Your solution for this assignment should terminate within 10 seconds (when running ./pan). If they exceed the time limit, you will get partial credit. Please also note how long your solutions take to run as a comment if they do exceed the time limit.

Anderson’s Queue Lock

The Peterson lock that we saw in class has two key flaws:

1. It works for only two threads at once;
2. It doesn’t provide any “first-in, first-out” guarantees.

In this assignment, you’ll model a different lock–Anderson’s queue lock– which works for an arbitrary number of threads. It also provides a FIFO guarantee as well as mutual exclusion and starvation-freedom. The algorithm assumes that we have some hardware support: an atomic “get and increment” action that lets us atomically read, and then increment, an integer variable.

Suppose you have n threads that can contend for access. The algorithm uses:

1. A global n-cell array of booleans (to serve as flags);
2. A global integer variable next;
3. For each thread, a local integer variable mySlot.

Initially, only flags[0] is true (the rest is false), and next = 0.

If a process wants access, it first gets-and-increments next, placing the result into its local mySlot variable. This gives it a unique index into the flags array: mySlot mod n. It then waits until flags[mySlot % n] is true. When it finishes, it sets its own flag to false and the next slot in the flag array to true.

Note that byte's range is 0-255. Thus, when 256 is assigned to next, spin queuelock.pml will show

Error: value (256->0 (8)) truncated in assignment

However, Spin’s output is misleading here: this actually a warning rather than an error. The simulation will continue running without any problem.

For more information, include pseudocode, see the “Spin Locks” slides (starting on slide 96) from Prof. Herlihy’s class.

The provided template has already set up most of this algorithm for you.

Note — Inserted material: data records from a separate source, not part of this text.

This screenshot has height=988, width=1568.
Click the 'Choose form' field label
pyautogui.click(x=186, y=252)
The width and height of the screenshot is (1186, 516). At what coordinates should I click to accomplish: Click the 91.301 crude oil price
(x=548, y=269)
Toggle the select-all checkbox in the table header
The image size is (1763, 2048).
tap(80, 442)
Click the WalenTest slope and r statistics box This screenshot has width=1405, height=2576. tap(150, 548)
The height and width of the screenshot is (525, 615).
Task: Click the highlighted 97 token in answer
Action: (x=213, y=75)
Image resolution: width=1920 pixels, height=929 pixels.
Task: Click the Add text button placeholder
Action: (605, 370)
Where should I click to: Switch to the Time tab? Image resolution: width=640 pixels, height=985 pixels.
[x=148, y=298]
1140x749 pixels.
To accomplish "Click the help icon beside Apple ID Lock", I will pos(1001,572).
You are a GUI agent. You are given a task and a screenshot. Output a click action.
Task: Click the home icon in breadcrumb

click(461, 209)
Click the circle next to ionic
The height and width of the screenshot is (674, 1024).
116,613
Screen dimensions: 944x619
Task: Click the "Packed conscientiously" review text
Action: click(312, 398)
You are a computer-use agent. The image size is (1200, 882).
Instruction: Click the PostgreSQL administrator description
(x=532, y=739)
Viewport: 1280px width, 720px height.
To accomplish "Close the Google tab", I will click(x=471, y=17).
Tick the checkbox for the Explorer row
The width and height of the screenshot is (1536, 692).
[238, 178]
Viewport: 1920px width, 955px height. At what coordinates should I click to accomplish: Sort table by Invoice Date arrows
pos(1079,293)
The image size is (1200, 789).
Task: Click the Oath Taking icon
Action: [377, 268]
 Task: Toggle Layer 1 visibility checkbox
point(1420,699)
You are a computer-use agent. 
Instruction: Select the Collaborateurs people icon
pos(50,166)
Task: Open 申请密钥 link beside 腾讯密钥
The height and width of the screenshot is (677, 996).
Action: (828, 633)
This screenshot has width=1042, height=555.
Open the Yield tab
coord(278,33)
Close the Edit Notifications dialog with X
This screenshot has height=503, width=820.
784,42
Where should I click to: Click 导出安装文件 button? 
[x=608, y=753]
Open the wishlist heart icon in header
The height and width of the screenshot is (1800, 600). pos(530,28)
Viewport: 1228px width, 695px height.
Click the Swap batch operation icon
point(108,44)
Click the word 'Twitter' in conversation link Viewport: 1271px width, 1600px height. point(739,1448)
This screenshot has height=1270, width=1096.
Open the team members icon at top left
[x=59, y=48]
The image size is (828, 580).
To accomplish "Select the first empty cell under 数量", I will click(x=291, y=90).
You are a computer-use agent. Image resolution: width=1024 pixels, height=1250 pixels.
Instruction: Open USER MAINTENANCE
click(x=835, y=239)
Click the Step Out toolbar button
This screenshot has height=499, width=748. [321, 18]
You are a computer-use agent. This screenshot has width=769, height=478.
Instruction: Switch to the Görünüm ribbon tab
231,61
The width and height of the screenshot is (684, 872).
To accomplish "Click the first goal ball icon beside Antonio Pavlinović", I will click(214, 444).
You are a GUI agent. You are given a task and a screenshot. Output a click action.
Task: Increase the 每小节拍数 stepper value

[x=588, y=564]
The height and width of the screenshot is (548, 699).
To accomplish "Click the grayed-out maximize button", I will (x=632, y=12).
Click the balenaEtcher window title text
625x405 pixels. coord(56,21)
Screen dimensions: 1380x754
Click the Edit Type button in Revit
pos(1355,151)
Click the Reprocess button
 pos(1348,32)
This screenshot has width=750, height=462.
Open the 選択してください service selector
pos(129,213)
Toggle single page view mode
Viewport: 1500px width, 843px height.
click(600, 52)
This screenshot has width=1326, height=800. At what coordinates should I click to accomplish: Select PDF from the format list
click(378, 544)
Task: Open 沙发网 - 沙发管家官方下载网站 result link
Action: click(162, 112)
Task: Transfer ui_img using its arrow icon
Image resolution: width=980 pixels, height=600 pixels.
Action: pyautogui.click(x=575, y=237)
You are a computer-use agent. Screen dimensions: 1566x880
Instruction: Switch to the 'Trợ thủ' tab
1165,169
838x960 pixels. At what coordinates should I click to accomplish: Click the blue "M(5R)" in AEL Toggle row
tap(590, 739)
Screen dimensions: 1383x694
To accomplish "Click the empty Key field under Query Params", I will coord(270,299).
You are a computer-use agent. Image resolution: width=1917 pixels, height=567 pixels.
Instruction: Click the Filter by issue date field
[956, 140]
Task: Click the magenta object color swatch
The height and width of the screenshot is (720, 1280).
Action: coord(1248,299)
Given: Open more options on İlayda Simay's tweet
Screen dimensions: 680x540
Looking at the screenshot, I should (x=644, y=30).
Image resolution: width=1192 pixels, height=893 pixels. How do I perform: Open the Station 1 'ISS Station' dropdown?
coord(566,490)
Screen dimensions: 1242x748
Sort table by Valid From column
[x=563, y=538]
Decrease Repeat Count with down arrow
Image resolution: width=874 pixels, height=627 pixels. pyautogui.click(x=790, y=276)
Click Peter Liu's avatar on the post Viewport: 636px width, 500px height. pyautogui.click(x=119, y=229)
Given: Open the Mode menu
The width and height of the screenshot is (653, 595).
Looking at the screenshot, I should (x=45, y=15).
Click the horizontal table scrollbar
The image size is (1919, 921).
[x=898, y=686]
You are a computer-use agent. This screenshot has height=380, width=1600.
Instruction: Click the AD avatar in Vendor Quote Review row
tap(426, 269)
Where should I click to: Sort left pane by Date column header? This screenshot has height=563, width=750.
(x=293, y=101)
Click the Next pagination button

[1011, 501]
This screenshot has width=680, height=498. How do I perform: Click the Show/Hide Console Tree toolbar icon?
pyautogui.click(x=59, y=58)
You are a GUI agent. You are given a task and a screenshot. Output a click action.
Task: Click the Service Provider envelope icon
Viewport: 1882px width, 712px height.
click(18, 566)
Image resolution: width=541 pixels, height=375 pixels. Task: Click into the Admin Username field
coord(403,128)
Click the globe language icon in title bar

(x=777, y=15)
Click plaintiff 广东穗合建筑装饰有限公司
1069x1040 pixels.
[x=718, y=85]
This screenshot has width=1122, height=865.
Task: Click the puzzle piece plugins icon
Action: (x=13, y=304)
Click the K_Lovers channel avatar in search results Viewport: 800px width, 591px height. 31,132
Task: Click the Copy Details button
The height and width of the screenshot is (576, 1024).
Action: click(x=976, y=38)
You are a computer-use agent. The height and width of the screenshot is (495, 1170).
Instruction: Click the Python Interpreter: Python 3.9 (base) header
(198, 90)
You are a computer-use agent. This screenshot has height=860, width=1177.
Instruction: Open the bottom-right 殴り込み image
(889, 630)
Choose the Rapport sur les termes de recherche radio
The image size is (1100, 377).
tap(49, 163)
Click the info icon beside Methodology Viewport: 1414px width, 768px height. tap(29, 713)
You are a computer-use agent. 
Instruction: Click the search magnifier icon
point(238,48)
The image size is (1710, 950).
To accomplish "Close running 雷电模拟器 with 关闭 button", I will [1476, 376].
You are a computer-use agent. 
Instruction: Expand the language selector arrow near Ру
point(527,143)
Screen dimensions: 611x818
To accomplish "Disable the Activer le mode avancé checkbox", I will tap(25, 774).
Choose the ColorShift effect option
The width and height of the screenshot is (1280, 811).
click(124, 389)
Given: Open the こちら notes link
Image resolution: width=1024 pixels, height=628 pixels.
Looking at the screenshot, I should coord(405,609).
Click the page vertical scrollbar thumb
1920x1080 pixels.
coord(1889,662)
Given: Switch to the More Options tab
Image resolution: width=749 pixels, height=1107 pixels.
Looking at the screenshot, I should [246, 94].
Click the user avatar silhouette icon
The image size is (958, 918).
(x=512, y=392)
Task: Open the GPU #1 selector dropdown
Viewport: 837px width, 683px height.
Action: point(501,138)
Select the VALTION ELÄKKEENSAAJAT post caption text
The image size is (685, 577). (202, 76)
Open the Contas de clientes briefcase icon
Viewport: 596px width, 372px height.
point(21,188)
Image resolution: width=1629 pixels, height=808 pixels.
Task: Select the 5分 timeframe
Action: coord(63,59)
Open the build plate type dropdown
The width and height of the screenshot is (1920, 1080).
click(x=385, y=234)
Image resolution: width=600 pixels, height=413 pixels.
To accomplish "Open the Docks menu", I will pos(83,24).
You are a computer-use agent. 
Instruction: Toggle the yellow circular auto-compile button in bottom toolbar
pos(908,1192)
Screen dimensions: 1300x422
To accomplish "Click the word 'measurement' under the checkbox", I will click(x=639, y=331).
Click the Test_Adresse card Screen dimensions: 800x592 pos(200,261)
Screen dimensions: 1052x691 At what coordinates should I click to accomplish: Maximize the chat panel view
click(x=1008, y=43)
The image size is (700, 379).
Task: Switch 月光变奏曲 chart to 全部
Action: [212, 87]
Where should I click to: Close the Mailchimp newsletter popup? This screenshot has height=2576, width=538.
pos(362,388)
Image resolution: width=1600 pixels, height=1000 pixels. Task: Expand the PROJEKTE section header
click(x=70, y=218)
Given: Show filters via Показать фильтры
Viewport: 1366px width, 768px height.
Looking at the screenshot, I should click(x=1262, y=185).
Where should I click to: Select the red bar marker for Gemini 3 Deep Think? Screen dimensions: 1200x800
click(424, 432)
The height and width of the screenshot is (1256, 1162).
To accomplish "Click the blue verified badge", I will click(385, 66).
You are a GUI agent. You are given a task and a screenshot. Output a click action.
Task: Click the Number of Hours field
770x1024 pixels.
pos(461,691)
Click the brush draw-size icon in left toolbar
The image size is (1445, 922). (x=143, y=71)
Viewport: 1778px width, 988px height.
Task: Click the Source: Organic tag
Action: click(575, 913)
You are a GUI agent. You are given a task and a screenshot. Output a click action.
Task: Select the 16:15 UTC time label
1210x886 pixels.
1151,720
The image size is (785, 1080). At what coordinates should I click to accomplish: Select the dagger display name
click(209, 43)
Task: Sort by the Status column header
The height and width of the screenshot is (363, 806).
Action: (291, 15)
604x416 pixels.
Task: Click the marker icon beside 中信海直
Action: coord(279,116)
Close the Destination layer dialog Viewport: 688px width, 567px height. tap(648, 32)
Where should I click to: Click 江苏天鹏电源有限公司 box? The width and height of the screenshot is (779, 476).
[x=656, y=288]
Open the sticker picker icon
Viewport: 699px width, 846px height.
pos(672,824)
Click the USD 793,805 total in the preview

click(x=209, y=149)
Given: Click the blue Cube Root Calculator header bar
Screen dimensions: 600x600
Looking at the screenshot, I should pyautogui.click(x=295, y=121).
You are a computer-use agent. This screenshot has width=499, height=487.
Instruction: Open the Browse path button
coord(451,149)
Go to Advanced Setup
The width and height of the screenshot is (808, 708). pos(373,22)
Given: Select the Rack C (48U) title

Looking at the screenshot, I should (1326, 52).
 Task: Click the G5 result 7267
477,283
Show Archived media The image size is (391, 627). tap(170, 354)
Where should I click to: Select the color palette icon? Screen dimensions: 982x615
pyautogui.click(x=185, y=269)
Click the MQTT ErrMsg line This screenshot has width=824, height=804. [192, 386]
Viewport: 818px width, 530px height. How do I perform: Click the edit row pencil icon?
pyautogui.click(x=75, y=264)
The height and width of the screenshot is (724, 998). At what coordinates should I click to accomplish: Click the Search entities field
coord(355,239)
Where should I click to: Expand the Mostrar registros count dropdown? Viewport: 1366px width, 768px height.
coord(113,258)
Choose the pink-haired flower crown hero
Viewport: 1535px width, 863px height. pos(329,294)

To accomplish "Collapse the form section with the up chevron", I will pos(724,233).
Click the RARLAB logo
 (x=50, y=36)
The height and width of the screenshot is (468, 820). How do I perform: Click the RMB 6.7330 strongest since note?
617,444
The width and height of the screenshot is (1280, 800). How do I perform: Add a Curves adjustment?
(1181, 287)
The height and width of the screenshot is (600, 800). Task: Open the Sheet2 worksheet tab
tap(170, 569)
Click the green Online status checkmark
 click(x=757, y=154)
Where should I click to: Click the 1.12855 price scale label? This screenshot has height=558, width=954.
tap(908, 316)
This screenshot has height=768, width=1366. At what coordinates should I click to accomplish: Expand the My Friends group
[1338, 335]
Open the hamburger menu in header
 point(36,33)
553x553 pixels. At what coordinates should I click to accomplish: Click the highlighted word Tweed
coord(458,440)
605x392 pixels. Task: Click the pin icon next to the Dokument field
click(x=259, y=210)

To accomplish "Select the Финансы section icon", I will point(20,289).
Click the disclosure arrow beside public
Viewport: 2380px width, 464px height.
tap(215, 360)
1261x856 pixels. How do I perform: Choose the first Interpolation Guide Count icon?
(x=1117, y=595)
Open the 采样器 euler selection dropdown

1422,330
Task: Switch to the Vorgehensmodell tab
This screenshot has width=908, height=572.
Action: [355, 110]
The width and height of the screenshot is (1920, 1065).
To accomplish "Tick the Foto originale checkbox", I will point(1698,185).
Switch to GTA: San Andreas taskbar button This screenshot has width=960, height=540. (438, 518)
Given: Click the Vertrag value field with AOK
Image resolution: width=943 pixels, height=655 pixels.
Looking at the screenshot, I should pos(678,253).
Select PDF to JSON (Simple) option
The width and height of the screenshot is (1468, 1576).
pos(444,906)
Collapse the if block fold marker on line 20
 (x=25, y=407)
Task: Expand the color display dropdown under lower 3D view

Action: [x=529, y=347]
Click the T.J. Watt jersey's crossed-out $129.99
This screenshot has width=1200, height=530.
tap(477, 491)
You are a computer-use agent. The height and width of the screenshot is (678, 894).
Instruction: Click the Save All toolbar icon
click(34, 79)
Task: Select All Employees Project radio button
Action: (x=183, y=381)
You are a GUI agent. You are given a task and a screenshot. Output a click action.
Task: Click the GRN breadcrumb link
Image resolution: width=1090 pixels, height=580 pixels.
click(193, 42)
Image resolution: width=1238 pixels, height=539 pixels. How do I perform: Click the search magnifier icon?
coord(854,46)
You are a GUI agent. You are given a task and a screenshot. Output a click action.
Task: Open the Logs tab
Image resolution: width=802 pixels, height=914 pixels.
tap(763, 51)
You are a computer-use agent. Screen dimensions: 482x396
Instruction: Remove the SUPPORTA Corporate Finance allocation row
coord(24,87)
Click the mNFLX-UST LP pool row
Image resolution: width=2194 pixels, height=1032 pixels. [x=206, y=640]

Please use the template (below). The variables for verification hint at one way to check the desired properties.

Deliverables

1. Augment this template model with asserts and other statements as needed to check (For NTHREADS = 2):
   • mutual exclusion in the critical section;
   • flag slots are used in order; and
   • starvation-freedom.
   If any of these properties fail, examine the trace(s) and explain why the failure occurs.
2. Change NTHREADS to 3 and check the same properties. One will fail. Make a one-line change to the template’s get_and_increment macro that corrects the issue, and document why this change is an acceptable abstraction decision.

Hint: as mentioned above, Spin will faithfully model overflow in the next variable. How does this interact with the modulo arithmetic?

More useful Spin commands

1. To create verifier C program: spin -a queuelock.pml
2. You might want breadth-first search or bitstate (approximate) verification: gcc -DBFS -DBITSTATE -o pan pan.c
3. To find shortest trace for assertion violation: ./pan -i
4. Spin defaults to a bound of 9999 on search depth. To change it (e.g., to

100000. do: ./pan -m100000

5. To see the trace (-l gives local variable values in trace, useful for mySlot): spin -t -p -l

Template

// Adjust this to change the number of threads (N=2 at first)
#define NTHREADS 2

/////////////////////////////////////////////////////////////////////

// Promela has C-macro like inlines. These are not helper functions;
// they can't return anything. Invocations get replaced with the
// code inside at compile time.

// A d_step is an optimized "atomic" statement: these blocks cannot 
// be interrupted by other processes, and thus simulate a 
// hardware-provided get_and_increment action.

inline get_and_increment(VAR, RESULT) {
  d_step {
    RESULT = VAR;
    VAR = VAR + 1;
  }
}

/////////////////////////////////////////////////////////////////////

// first is true; rest false (this repeats for the size of NTHREADS)
bool flags[NTHREADS];
byte next = 0; // the thread that gets slot 0 goes first

// Variables for verification.
byte num_in_crit = 0; // number of threads in the critical section
byte whichSlotExpectedNext = 0; // Hint: used to assert that the next slot is really used next

/////////////////////////////////////////////////////////////////////

// Processes contending for the lock. Start with N of them!
active [NTHREADS] proctype a_process()
{
  // Allocate a different mySlot for each a_process instance. Doing this, instead of
  // making a global array of length NTHREADS tells Spin that each mySlot can only be
  // accessed by its local thread, which speeds up verification.
  byte mySlot;

  do
     ::
        get_and_increment(next,mySlot);   // grab a slot
        flags[mySlot % NTHREADS];         // block until my slot is true 
        flags[mySlot % NTHREADS] = false; // reset this flag for re-use later

        /*
           Assertions and assignments to support them go here.
        */

        flags[(mySlot+1) % NTHREADS] = true; // next thread can progress
  od;
}

// Init is run first
init {
  flags[0] = true;
}

/*
  LTL properties here.
*/

Handing In

Run cs195y_handin mc2 from a directory holding your Promela file (queuelock.pml). You should receive an email confirming that your handin has worked.